Please repeat the records below exactly, from the first line through the line containing "Image resolution: width=692", and nothing more.

Material for the task: Begin

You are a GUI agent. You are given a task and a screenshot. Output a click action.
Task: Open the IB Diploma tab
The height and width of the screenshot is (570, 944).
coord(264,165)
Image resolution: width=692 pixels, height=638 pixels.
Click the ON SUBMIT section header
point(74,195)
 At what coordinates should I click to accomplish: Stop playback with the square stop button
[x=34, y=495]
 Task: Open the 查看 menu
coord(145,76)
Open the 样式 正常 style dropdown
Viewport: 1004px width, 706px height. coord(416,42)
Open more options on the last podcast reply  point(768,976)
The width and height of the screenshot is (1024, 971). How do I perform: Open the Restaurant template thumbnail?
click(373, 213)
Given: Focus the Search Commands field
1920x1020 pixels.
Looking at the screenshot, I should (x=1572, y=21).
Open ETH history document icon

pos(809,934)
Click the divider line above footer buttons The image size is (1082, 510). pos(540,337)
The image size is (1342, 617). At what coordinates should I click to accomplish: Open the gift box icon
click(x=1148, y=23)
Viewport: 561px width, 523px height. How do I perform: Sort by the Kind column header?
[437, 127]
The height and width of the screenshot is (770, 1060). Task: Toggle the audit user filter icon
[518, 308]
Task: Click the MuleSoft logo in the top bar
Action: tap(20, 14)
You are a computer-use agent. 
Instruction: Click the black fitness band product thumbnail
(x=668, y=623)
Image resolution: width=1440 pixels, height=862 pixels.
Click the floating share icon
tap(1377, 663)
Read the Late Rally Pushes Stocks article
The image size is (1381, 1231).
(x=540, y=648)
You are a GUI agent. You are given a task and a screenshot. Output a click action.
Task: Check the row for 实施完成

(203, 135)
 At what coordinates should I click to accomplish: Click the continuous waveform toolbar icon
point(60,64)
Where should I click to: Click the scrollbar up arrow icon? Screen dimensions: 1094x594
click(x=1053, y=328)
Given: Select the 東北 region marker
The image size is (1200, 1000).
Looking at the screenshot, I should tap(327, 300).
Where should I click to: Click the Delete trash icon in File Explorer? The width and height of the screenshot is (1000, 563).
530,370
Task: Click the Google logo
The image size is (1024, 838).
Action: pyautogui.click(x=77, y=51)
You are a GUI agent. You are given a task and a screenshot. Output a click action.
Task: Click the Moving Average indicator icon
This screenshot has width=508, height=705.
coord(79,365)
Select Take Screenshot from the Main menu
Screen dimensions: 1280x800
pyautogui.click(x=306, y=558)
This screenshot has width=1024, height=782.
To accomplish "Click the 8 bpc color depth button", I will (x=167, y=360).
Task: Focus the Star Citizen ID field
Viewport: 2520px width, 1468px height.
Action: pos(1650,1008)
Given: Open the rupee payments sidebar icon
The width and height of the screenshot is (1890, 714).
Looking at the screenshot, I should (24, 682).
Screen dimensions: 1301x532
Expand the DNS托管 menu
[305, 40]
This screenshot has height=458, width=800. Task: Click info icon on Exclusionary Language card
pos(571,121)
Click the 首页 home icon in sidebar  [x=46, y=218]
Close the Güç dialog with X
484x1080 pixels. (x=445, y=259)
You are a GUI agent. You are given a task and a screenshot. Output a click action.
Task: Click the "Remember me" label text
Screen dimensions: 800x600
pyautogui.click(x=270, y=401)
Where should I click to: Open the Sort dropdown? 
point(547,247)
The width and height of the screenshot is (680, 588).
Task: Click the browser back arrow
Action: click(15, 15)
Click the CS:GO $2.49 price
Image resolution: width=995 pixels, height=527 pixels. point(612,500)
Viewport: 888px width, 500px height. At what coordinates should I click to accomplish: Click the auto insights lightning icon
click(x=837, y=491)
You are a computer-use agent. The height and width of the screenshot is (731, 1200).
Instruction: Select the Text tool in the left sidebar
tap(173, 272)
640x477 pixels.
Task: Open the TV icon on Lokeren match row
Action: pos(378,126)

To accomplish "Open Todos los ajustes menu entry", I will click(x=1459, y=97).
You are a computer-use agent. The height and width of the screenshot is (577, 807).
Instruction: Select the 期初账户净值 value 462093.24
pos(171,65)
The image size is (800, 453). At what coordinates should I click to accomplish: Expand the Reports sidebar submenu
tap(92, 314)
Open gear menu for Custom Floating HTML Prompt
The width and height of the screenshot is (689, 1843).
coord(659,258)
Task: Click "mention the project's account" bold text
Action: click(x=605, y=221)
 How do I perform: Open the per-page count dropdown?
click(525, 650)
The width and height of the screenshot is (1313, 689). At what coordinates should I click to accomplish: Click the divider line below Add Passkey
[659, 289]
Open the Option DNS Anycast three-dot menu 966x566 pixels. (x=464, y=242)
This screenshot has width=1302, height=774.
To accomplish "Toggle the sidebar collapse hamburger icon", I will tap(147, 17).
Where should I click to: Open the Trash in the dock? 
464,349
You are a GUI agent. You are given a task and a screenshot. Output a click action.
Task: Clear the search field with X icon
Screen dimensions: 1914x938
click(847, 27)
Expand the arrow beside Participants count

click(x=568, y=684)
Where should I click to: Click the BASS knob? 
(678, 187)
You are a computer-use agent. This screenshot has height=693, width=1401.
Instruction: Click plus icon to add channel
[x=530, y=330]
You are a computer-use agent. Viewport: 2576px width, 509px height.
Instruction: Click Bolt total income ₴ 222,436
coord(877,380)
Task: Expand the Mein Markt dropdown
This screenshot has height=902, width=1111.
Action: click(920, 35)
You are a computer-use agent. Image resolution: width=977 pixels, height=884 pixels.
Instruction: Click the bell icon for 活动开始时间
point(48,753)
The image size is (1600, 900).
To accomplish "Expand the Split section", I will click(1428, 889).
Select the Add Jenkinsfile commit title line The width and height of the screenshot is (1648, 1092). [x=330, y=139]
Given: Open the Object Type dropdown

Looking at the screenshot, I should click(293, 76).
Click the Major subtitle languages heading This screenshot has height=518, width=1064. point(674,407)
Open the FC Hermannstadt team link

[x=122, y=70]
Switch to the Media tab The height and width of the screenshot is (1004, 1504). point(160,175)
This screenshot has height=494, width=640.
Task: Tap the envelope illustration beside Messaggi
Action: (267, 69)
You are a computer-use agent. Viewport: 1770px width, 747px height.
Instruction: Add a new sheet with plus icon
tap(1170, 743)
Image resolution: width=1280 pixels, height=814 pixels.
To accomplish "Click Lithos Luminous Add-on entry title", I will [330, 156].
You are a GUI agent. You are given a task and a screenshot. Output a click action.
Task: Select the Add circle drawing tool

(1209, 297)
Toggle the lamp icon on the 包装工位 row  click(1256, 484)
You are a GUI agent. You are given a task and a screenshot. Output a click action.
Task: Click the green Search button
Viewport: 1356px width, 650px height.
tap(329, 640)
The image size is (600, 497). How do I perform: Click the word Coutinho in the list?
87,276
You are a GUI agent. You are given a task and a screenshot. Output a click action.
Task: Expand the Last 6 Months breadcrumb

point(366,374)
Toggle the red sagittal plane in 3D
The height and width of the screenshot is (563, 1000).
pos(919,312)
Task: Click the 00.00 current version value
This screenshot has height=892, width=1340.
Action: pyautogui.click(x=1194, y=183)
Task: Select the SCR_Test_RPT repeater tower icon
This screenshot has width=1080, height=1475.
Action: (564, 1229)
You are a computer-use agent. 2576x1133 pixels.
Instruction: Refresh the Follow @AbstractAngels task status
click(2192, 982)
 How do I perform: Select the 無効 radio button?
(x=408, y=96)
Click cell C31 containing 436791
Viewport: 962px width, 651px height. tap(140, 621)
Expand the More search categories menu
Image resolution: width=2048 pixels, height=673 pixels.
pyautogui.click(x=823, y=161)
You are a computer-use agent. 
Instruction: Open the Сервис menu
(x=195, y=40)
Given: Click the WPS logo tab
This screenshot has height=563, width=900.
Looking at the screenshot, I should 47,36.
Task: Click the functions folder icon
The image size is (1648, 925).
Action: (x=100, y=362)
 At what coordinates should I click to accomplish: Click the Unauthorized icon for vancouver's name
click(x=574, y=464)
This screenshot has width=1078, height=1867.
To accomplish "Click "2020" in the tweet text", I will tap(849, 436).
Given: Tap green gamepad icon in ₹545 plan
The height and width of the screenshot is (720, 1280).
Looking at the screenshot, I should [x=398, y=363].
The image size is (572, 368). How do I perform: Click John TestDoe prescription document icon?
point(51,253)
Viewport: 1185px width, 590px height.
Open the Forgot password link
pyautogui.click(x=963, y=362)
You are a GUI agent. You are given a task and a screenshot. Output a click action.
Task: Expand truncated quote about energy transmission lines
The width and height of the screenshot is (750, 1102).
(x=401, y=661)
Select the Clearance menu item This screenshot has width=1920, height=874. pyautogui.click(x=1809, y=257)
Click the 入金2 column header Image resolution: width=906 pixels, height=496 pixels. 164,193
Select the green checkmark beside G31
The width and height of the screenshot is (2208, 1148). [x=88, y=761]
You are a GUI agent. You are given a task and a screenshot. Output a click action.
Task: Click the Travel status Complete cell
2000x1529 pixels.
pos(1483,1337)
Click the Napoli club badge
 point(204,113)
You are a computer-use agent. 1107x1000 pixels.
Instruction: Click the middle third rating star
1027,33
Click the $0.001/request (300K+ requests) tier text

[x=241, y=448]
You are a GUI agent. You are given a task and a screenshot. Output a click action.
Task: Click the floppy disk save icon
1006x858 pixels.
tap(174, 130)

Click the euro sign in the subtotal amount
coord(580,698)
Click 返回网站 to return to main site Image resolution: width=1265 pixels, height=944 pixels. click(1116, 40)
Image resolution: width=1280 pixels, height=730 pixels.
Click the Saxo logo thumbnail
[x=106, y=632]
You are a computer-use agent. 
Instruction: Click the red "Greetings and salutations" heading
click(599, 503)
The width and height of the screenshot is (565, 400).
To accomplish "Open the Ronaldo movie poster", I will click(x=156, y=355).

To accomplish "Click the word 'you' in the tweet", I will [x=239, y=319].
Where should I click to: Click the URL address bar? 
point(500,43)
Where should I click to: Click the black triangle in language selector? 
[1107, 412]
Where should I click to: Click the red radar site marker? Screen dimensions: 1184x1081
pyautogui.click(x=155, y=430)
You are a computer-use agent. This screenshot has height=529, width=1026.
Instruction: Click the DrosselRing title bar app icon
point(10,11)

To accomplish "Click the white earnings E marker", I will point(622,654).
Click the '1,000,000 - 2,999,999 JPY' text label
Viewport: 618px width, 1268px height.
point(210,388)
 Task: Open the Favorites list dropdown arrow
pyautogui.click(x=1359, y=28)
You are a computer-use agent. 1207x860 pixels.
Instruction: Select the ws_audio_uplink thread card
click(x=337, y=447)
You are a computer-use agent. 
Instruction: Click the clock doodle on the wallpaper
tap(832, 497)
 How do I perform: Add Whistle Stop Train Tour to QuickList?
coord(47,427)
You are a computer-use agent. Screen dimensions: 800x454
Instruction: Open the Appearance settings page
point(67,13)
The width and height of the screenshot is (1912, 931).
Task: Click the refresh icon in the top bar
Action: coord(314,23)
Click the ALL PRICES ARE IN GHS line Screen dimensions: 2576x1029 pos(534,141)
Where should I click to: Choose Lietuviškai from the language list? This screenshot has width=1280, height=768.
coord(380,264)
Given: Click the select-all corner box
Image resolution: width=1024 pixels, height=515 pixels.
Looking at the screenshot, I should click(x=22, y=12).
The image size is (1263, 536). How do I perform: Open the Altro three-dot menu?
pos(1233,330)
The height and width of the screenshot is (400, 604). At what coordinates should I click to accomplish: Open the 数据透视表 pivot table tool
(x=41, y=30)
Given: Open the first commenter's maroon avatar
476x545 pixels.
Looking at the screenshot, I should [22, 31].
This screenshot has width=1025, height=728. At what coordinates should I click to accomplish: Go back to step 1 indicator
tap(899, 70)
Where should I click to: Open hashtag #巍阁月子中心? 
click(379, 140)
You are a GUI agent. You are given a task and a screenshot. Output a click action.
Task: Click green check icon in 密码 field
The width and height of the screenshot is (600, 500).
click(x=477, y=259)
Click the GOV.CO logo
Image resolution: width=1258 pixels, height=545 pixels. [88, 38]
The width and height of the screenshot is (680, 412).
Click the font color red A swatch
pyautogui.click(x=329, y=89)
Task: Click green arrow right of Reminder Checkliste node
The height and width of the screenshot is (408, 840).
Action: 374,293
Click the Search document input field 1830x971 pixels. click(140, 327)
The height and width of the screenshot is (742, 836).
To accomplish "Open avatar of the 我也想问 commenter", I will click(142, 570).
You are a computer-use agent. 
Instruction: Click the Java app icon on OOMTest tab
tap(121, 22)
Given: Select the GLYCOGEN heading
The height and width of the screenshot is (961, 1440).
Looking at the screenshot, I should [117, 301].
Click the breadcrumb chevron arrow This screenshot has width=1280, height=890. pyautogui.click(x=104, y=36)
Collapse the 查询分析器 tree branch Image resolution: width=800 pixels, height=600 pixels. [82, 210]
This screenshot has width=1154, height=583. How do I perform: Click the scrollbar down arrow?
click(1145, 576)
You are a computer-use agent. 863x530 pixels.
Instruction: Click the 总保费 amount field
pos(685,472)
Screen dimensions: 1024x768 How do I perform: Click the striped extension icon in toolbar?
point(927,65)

Material for the task: End

:: Solution to this task ::
You are a GUI agent. You are given a task and a screenshot. Output a click action.
Task: Open the IB Diploma tab
The height and width of the screenshot is (570, 944).
coord(264,165)
Image resolution: width=692 pixels, height=638 pixels.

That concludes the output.